begin Dataset

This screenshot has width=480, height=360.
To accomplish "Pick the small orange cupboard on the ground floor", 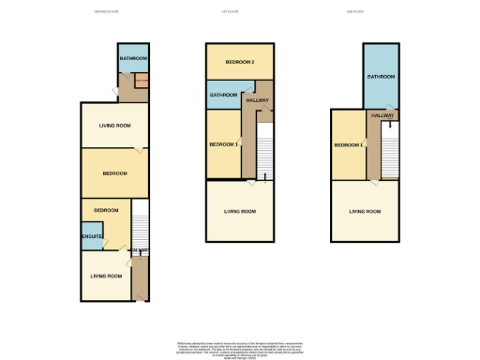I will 141,82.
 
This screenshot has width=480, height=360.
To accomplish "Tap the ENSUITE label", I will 91,236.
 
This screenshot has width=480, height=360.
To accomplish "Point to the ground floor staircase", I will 140,225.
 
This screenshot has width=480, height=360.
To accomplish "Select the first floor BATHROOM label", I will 223,95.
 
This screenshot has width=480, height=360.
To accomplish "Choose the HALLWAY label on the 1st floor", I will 258,100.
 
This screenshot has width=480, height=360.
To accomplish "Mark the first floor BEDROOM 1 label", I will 222,144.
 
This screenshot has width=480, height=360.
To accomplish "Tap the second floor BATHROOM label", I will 380,77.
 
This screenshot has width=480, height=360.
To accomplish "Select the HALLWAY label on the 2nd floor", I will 382,114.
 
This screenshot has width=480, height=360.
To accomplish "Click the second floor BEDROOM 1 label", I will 348,144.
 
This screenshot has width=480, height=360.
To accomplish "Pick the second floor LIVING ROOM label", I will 365,212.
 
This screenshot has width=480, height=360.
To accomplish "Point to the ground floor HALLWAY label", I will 139,250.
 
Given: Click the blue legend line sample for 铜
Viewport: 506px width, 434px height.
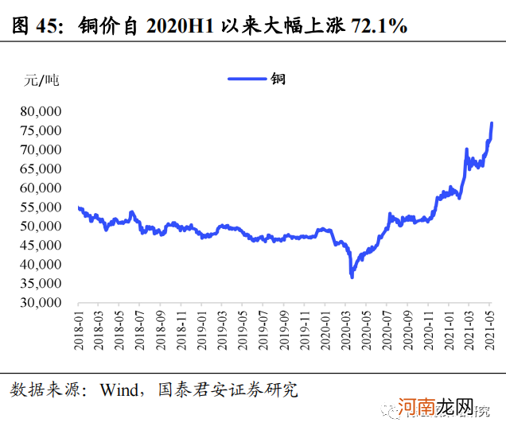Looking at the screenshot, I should pyautogui.click(x=246, y=78).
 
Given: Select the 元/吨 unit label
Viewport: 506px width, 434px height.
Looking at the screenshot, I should pyautogui.click(x=41, y=79).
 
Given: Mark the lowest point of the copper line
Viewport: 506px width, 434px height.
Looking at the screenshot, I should pyautogui.click(x=352, y=276).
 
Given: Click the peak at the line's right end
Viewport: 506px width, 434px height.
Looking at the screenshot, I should pyautogui.click(x=492, y=123).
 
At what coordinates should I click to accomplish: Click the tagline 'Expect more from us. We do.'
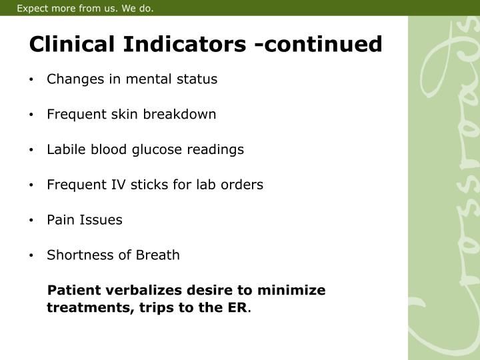click(x=85, y=9)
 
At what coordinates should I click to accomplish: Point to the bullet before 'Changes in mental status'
click(x=32, y=80)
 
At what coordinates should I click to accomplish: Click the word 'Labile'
click(x=64, y=149)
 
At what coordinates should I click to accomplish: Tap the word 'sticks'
click(x=142, y=185)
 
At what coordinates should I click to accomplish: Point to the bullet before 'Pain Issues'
click(x=32, y=221)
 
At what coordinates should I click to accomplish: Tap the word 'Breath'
click(x=158, y=255)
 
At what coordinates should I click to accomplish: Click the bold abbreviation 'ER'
click(x=237, y=309)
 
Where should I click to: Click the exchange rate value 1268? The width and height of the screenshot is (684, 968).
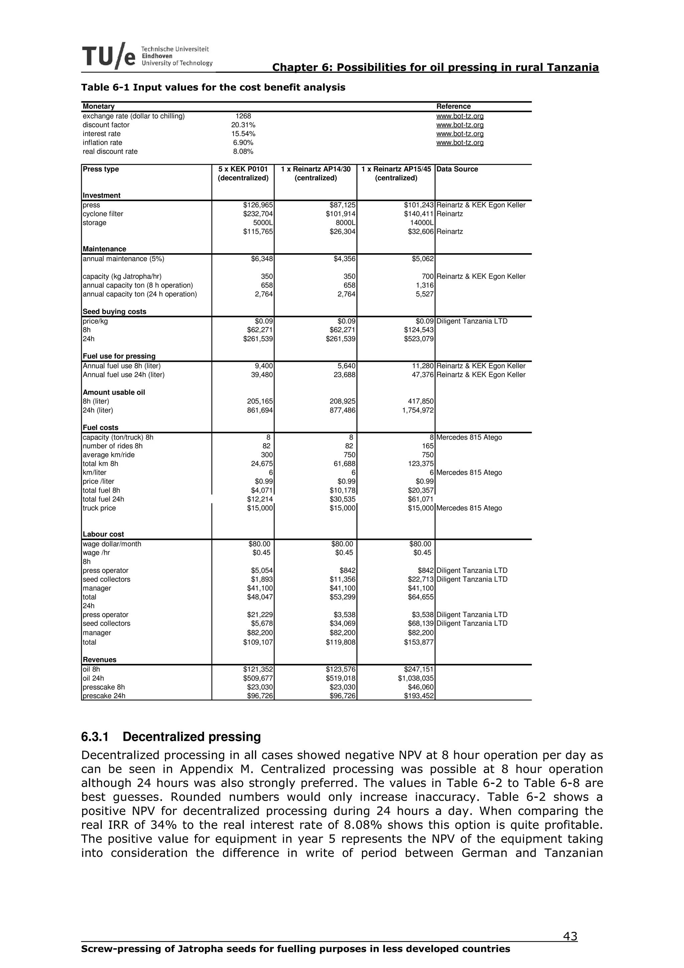[243, 116]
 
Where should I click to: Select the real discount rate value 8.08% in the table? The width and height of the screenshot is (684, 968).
[243, 152]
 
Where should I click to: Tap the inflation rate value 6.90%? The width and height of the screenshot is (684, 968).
[243, 143]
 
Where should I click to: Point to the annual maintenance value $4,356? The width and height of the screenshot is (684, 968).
[344, 259]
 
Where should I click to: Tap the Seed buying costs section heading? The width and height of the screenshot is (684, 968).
[114, 312]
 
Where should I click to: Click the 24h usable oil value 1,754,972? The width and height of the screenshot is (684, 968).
[418, 410]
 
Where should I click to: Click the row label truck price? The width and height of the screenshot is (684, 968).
[99, 508]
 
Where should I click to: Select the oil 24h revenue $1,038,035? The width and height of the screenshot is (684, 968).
[415, 678]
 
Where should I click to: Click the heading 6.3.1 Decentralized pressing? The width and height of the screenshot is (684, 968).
[171, 736]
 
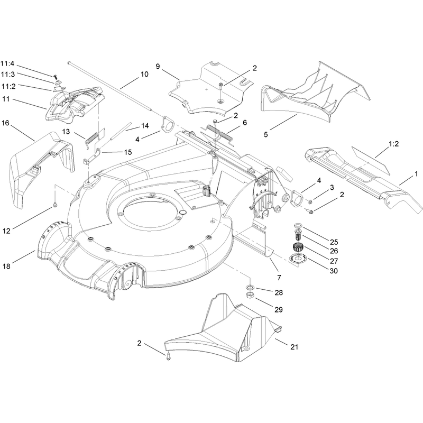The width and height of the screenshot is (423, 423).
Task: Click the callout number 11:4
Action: pyautogui.click(x=7, y=64)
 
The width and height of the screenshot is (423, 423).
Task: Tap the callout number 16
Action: pyautogui.click(x=5, y=123)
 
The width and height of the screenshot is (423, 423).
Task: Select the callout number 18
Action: pyautogui.click(x=6, y=266)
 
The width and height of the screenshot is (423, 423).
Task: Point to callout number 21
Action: pyautogui.click(x=294, y=347)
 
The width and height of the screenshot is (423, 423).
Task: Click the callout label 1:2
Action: pyautogui.click(x=393, y=144)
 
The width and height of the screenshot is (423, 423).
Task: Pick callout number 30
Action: pyautogui.click(x=334, y=271)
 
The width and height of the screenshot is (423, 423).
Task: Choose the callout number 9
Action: pyautogui.click(x=158, y=67)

end Dataset

Reproduce verbatim the entries above, starting with the line that contains "Where should I click to: Tap the inflation" and continuing through the line that contains "Action: pyautogui.click(x=334, y=271)", with both of those lines included. Omit the pictures from your answer.

Where should I click to: Tap the inflation rate value 6.90%? The width and height of the screenshot is (684, 968).
[243, 143]
 
Where should I click to: Point to the annual maintenance value $4,356? The width and height of the screenshot is (684, 968).
[344, 259]
 
Where should I click to: Tap the Seed buying costs section heading? The width and height of the screenshot is (684, 968).
[114, 312]
 
Where should I click to: Click the 24h usable oil value 1,754,972? The width and height of the screenshot is (684, 968).
[418, 410]
 
Where should I click to: Click the row label truck price? The width and height of the screenshot is (684, 968).
[99, 508]
 
Where should I click to: Select the oil 24h revenue $1,038,035? The width and height of the screenshot is (684, 968).
[415, 678]
 
Where should I click to: Click the heading 6.3.1 Decentralized pressing? The width and height of the screenshot is (684, 968).
[171, 736]
 
The width and height of the screenshot is (423, 423).
Task: Click the callout number 11:4
Action: pyautogui.click(x=7, y=64)
 
The width and height of the screenshot is (423, 423).
Task: Tap the callout number 16
Action: pyautogui.click(x=5, y=123)
 
The width and height of the screenshot is (423, 423).
Task: Select the callout number 18
Action: pyautogui.click(x=6, y=266)
 
The width and height of the screenshot is (423, 423).
Task: Point to callout number 21
Action: pyautogui.click(x=294, y=347)
 
The width and height of the screenshot is (423, 423).
Task: Click the callout label 1:2
Action: pyautogui.click(x=393, y=144)
 
The width and height of the screenshot is (423, 423).
Task: Pick callout number 30
Action: pyautogui.click(x=334, y=271)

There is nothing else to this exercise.